WHAT THE EXERCISE ASKS: Your answer needs to include each line of the records in which the string "agent" can be found.

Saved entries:
BEGIN

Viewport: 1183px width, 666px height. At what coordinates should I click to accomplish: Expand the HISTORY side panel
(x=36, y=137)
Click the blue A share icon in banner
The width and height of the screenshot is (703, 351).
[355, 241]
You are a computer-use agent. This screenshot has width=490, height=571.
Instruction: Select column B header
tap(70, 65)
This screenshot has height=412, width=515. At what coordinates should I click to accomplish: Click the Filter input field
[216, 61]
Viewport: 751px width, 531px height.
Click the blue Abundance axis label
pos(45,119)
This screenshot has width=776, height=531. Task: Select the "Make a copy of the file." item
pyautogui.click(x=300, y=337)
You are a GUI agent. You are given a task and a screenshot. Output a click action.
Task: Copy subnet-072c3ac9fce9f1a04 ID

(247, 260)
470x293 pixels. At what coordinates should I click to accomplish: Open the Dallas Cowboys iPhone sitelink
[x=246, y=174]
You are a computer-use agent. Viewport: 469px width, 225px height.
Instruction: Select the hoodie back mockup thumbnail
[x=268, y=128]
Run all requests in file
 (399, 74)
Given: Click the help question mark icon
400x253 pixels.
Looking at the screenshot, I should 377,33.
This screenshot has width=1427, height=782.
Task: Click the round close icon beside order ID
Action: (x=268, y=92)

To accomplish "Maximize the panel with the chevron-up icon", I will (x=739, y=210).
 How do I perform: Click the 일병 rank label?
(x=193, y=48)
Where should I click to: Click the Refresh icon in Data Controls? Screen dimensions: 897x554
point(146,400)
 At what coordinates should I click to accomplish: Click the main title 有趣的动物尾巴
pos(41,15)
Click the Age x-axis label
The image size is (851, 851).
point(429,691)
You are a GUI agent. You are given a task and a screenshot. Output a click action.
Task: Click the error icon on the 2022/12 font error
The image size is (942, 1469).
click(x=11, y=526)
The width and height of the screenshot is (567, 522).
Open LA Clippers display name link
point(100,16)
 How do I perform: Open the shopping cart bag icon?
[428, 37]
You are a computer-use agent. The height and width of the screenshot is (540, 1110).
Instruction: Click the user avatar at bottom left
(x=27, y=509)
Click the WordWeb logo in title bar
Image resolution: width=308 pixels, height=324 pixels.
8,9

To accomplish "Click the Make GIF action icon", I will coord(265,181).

END

OUTPUT OF THE TASK:
You are a computer-use agent. This screenshot has width=490, height=571.
You are a GUI agent. You are given a task and a screenshot. Output a click action.
You are a computer-use agent. Viewport: 469px width, 225px height.
You are a GUI agent. You are given a task and a screenshot. Output a click action.
You are a computer-use agent. The height and width of the screenshot is (540, 1110).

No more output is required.